A mature open banking strategy: concrete cost savings and customer delight
API development and API thinking are the first steps in the process to open banking. A mature open banking strategy will look further, though.
Tink helps banks to discover the endless opportunities of open banking, not just towards customer experience and cross-selling opportunities but also the less visible process automation and improved onboarding possibilities. Many use cases play on all these axes at the same time.
Take credit checks, for example. The business case is clearly in the productivity enhancements: by automating part of the customer due diligence process, you reduce the time spent on reviewing forms and correction errors. That way, you accelerate process cycle times with cost reductions as a direct result. The increased sales by improving customer experience is a nice extra.
Another one: the example of a client that is using open banking tech for their onboarding. Customer conversion increased by 150% after the bank enabled new customers to authenticate themselves via a competitor in the registration process. They cut out the manual forms and unintended manual errors in the process. The reduced friction in the process had a direct impact on the churn levels.
Again: the concrete benefits are cost reductions, and the extras are higher customer acquisitions and increased sales.
As you can see, classical KPIs also apply for open banking projects. Jan: “what I would typically say for a C-level executive is to create a scorecard that captures customer, business, operational and risk KPIs. Think Net Promoter Score, engagement scores, or satisfaction scores; think revenue, requests, churn; think productivity, cash flow, costs saved, and think capital risk, security risk, credit risk.”
Jan spoke with a board member from a large European bank recently. Their strategy for their PFM project is based on a number of milestones, resulting in a different KPIs per milestone:
Once the service hits an X number of MAUs, they will start to measure success on referrals for up and cross-sell activities, once this becomes profitable, they will aim to generate direct revenues through in-app services. This is what some people like to call the type of Silicon Valley business model. The value increases as more people use it, and after it is scaled once it provides clear value.
Why SMEs are less impacted by open banking and why this will change soon
Most cases today are consumer-oriented. The scale and the ability to test different scenarios were two key reasons for that, to find TPPs to test these different scenarios as well. That is more difficult in an SME world, where businesses focus on their business. They don’t trust TPPs that much, and they are more reluctant to test new ways of banking without a concrete return on providing their data.
SME banking will embrace open banking soon. Credit scoring is a big opportunity for disruption in open banking, and businesses need a lot of credits, in many forms.
Jan: “On the long term and the biggest opportunity from a total addressable market is absolutely in the business space. The things that you can start thinking about is invoice management, treasury, ability to improve trade finance, the ability to do automated credit checks…”

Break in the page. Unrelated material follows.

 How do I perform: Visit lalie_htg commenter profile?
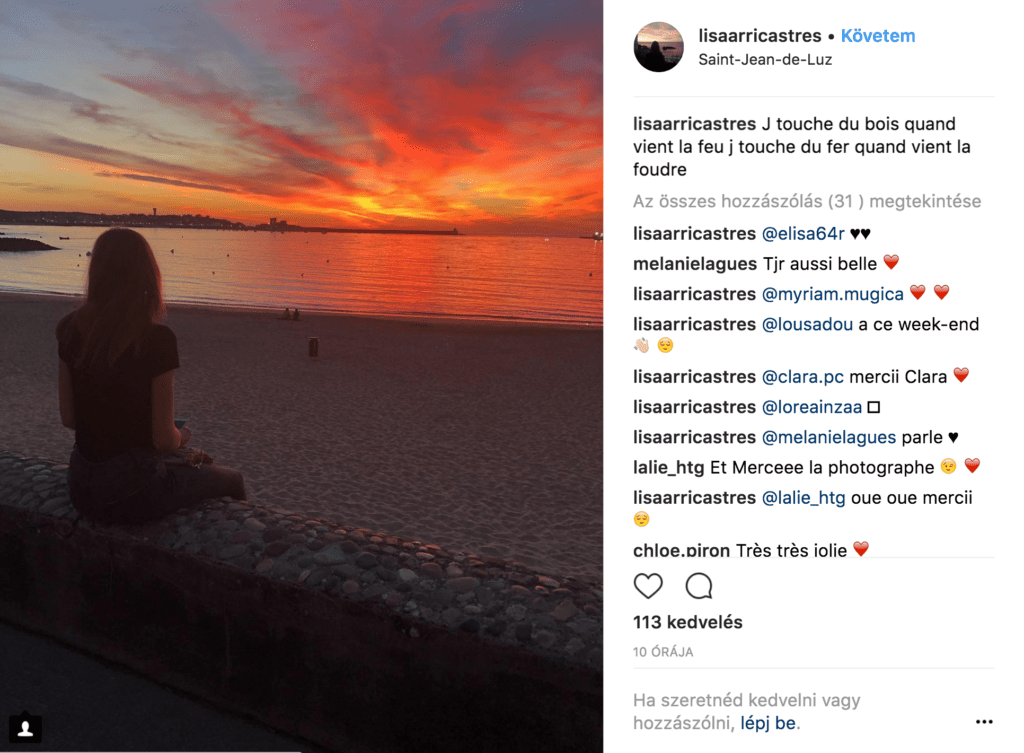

They are more willing to take a risk; they have a higher willingness to pay if it brings value to the business.
I’ve written a lot about open banking in the last 12 months, and I saw how the importance of the topic grew, with more Open Banking Interviews, I got higher executives on my list. This Afterwork session showed me once again that so many professionals are still in the discovery phase.
Open banking spendings demonstrate a healthy appetite for the topic. I think it is also symbolic for the learning curve in front of us. To make open banking a success, we need to remain sceptical and look at banking differently. Banks shouldn’t blindly jump on any opportunity, and they need to look at complete value chains to calculate what value open banking use cases can bring to them.
Interestingly, chances are high you will find the value in cost reductions instead of in revenues generators. This will make discussions with your executive board easier: you will not be discussing the assumptions you make for higher revenues, but you can list the concrete costs you will reduce.